ITEM 10: DIRECTORS AND EXECUTIVE OFFICERS OF THE REGISTRANT

The information called for herein is presented in the proxy statement
to be furnished in connection with the solicitation of proxies on behalf of
the Board of Directors of the Registrant for use at its Annual Meeting to
be held on Tuesday, April 16, 1996, is incorporated herein by reference.

ITEM 11: EXECUTIVE COMPENSATION

The information called for herein is presented in the proxy statement
to be furnished in connection with the solicitation of proxies on behalf of
the Board of Directors of the Registrant for use at its Annual Meeting to
be held on Tuesday, April 16, 1996, is incorporated herein by reference.

ITEM 12: SECURITY OWNERSHIP OF CERTAIN BENEFICIAL OWNERS AND MANAGEMENT

The information called for herein is presented in the proxy statement
to be furnished in connection with the solicitation of proxies on behalf of
the Board of Directors of the Registrant for use at its Annual Meeting to
be held on Tuesday, April 16, 1996, is incorporated herein by reference.

ITEM 13: CERTAIN RELATIONSHIPS AND RELATED TRANSACTIONS

(a) Transactions with management and other
None

(b) Certain business relationships
None

(c) Indebtedness of management
This information is presented in Note E of the Annual Report
to Shareholders, and is incorporated herein by reference.

(d) Transactions with promoters
None


PART IV

ITEM 14: EXHIBITS, FINANCIAL STATEMENT SCHEDULES, AND REPORTS AND FORM 8-K

(a) (1) Financial Statements (see ITEM 8 for listing).

(2) Financial Statement Schedules (all required schedules not
applicable).

(3) Exhibits

(3.1) Articles of Incorporation have been submitted
with previous 10-K reports.

(13) 1995 Annual Report to Shareholders

(22) Notice of Annual Meeting and Proxy
Statement.

(b) Reports on Form 8-K
None

(c) Financial Statements and Financial Statement Schedules required
to be filed as part of this report are included in Note T of the
Annual Report To Shareholders.

SIGNATURES

Pursuant to the requirements of Section 13 or 15(d) of the Securities
Exchange Act of 1934, the Registrant has duly caused this report to be
signed on its behalf by the undersigned, thereunto duly authorized.

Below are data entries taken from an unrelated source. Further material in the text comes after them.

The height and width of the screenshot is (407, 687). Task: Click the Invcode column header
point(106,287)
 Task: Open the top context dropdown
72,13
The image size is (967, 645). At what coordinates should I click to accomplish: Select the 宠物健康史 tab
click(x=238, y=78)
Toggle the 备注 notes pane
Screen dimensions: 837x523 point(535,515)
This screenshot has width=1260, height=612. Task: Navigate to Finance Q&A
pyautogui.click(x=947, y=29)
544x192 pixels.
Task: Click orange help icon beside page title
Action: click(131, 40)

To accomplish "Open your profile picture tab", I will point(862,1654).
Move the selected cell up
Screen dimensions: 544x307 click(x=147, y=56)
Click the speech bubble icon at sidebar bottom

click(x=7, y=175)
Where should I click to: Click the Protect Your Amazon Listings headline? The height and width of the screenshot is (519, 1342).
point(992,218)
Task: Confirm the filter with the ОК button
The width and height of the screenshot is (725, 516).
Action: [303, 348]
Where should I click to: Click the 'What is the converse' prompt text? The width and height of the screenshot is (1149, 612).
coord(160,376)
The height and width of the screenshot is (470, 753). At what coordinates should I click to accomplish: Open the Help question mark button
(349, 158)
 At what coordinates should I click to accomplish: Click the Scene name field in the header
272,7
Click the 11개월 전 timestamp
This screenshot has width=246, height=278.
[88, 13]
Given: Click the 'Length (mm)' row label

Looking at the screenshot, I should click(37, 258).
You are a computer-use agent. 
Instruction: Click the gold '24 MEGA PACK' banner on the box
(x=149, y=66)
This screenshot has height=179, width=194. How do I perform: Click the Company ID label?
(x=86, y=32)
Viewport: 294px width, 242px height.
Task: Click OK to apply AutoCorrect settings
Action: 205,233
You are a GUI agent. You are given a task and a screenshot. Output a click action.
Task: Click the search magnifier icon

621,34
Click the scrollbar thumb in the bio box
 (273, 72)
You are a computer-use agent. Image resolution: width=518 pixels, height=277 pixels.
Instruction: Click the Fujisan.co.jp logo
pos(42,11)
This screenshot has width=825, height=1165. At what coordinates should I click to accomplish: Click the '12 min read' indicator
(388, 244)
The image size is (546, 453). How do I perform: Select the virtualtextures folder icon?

FIRST BANKING CENTER, INC.
Registrant

Date: March 25, 1995 By ROMAN BORKOVEC
Roman Borkovec
Chief Executive Officer

Pursuant to the requirements of the Securities Exchange Act of 1934,
this report has been signed by the following persons on behalf of the
registrant and in the capacities and on the dates indicated.*




ROMAN BORKOVEC JAMES SCHUSTER
Roman Borkovec James Schuster
Chief Executive Officer Principal Accounting Officer





MELVIN WENDT RICHARD MCKINNEY
Melvin Wendt, Director Richard McKinney, Director






JOHN SMITH JOHN ERNSTER
John Smith, Director John Ernster, Director






DAVID BOILINI DEAN HOULBERG
David Boilini, Director Dean Houlberg, Director

*Each of the above signatures is affixed as of March 25, 1996.

SUPPLEMENTAL INFORMATION TO BE FURNISHED WITH REPORTS FILED PURSUANT TO
SECTION 15(d) OF THE ACT BY REGISTRANTS WHICH HAVE NOT REGISTERED
SECURITIES PURSUANT TO SECTION 12 OF THE ACT.

(a) Annual Report to shareholders

(b) All proxy material in connection with the 1995 Annual
Shareholders Meeting. Above items will be furnished to
shareholders subsequent to this filing.